S100A10 Overexpression Correlates with Adverse Prognosis, Tumor Microenvironment, and Aggressive Behavior In Vitro and In Vivo of Cervical Cancer.

ABSTRACT

Background: The incidence of cervical squamous cell carcinoma and endocervical adenocarcinoma (CESC) is increasing in women. S100A10 overexpression is commonly reported in various malignancies and is closely associated with tumor cell characteristics and prognosis. Methods: The expression of S100A10 and its prognostic relevance were assessed utilizing RNA-seq data from The Cancer Genome Atlas. S100A10 regulation of CESC cell growth and migration was investigated using CCK-8, colony-forming, and Transwell-based approaches. Xenograft model mice were used to examine the in vivo effects of S100A10, and differentially expressed genes (DEGs) linked to S100A10 were identified to explore its functional role in oncogenesis. Associations between S100A10 levels, chemosensitivity, and the immune microenvironment were assessed, and the mutational and methylation status of S100A10 was evaluated using the cBioPortal and MethSurv databases, respectively. Results: S100A10 was upregulated in CESC samples, and higher S100A10 mRNA levels were associated in poor prognostic outcomes. The area under the curve for S100A10 when diagnosing CESC was 0.935, and S100A10 was found to regulate tumor cell proliferation and metastasis both in vitro and in vivo.
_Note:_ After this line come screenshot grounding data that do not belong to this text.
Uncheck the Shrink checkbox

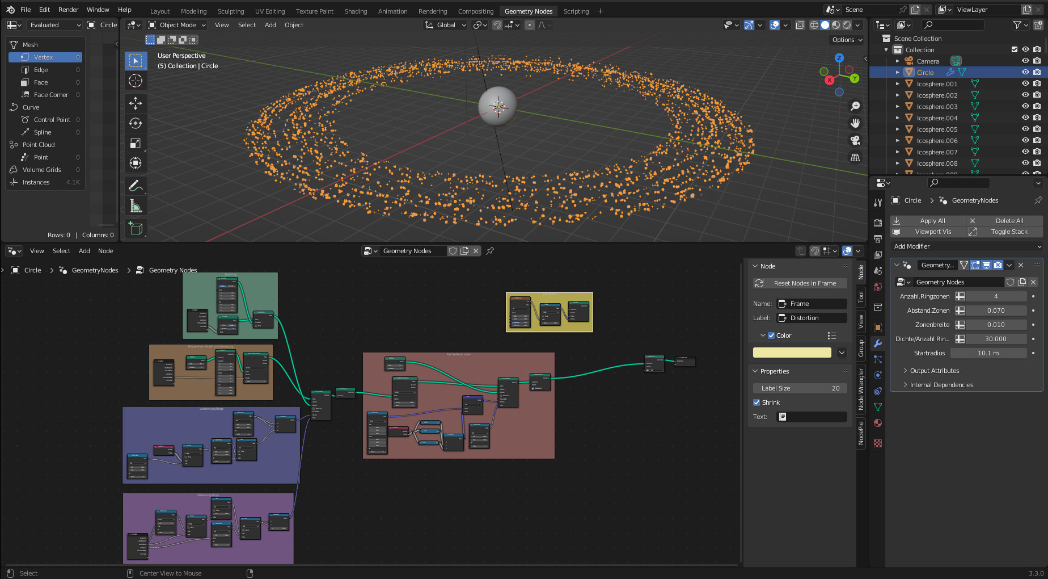(757, 402)
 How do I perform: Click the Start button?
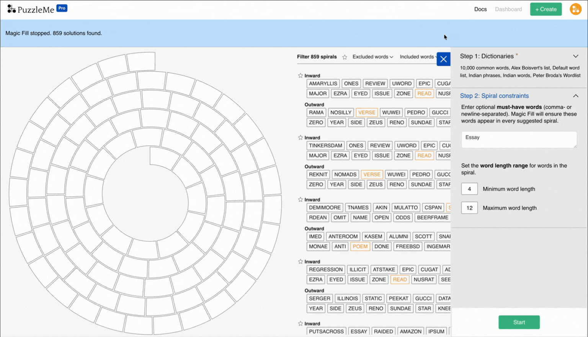[x=519, y=322]
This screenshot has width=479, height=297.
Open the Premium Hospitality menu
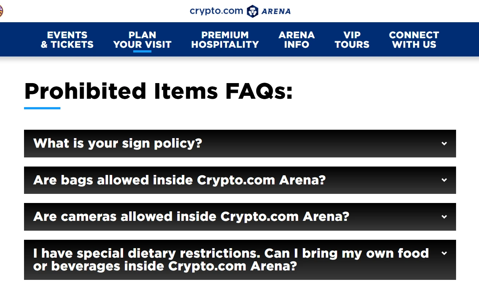(225, 40)
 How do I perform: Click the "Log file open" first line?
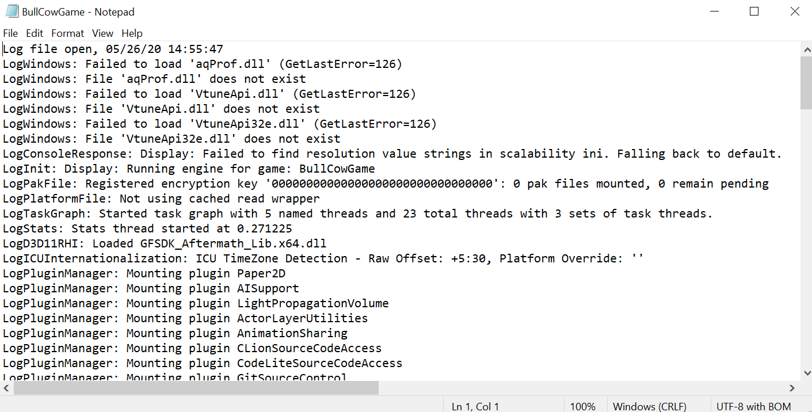(x=113, y=49)
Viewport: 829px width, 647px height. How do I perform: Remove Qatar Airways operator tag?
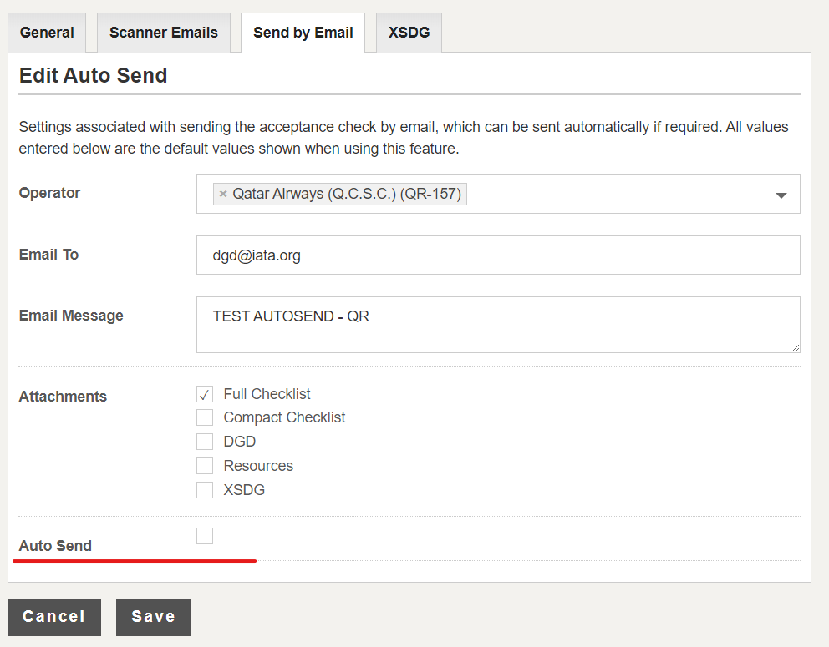[223, 194]
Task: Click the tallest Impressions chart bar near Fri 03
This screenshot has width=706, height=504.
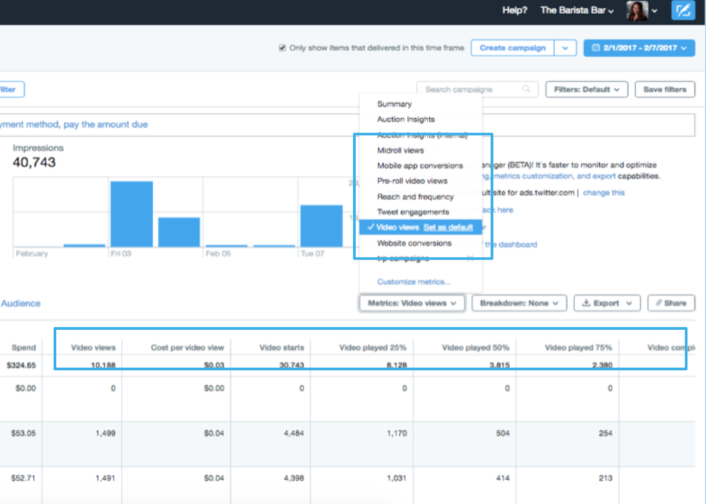Action: point(131,214)
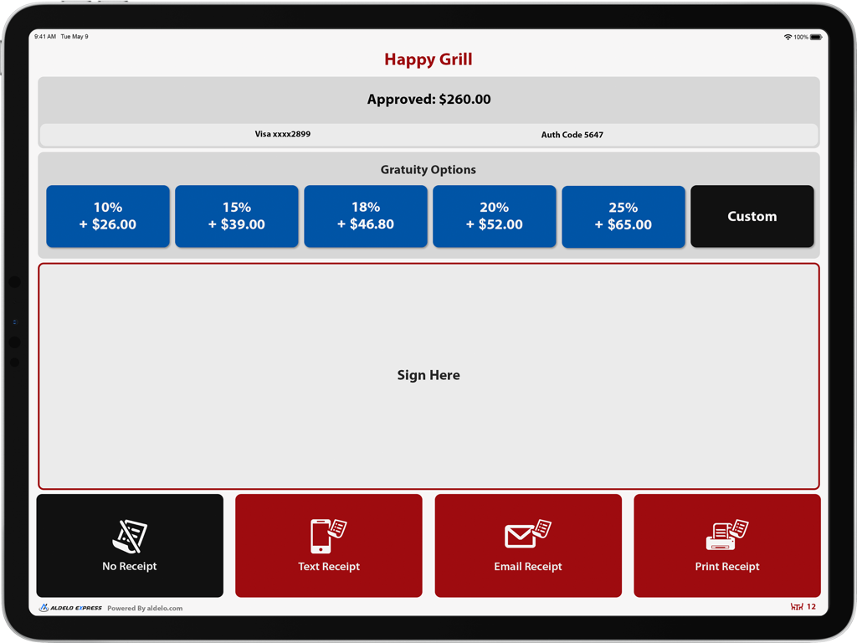Choose the 18% tip adding $46.80
The width and height of the screenshot is (857, 643).
click(x=365, y=216)
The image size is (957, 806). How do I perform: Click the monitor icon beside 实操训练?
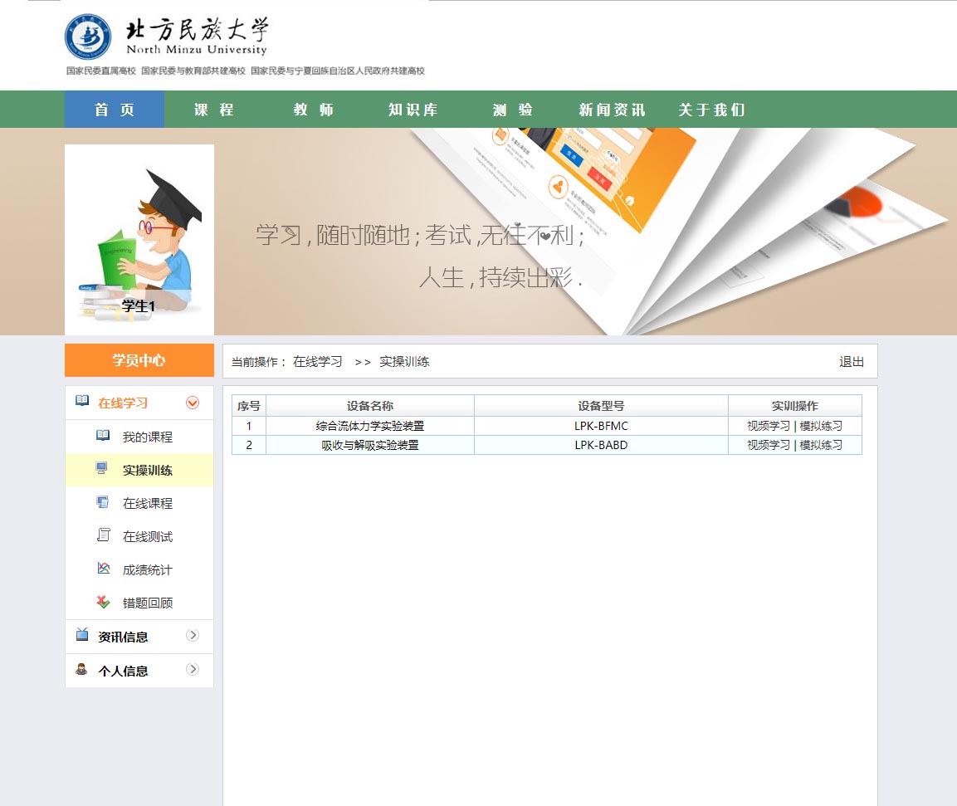tap(102, 469)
Overall, 1125 DEGs enriched in crucial CESC progression-associated signaling pathways were identified. S100A10 expression was also associated with the intratumoral immune microenvironment and immune checkpoint activity. Patients expressing elevated S100A10 levels exhibited distinct chemotherapeutic susceptibility, and methylation of the S100A10 gene was correlated with patient survival outcomes. Conclusion: In summary, this research demonstrated that S100A10 plays a crucial role in regulating CESC development, prognosis, and the intratumoral immune microenvironment. Thus, S100A10 shows potential as a prognostic or diagnostic tool and as a potential target for CESC immunotherapy.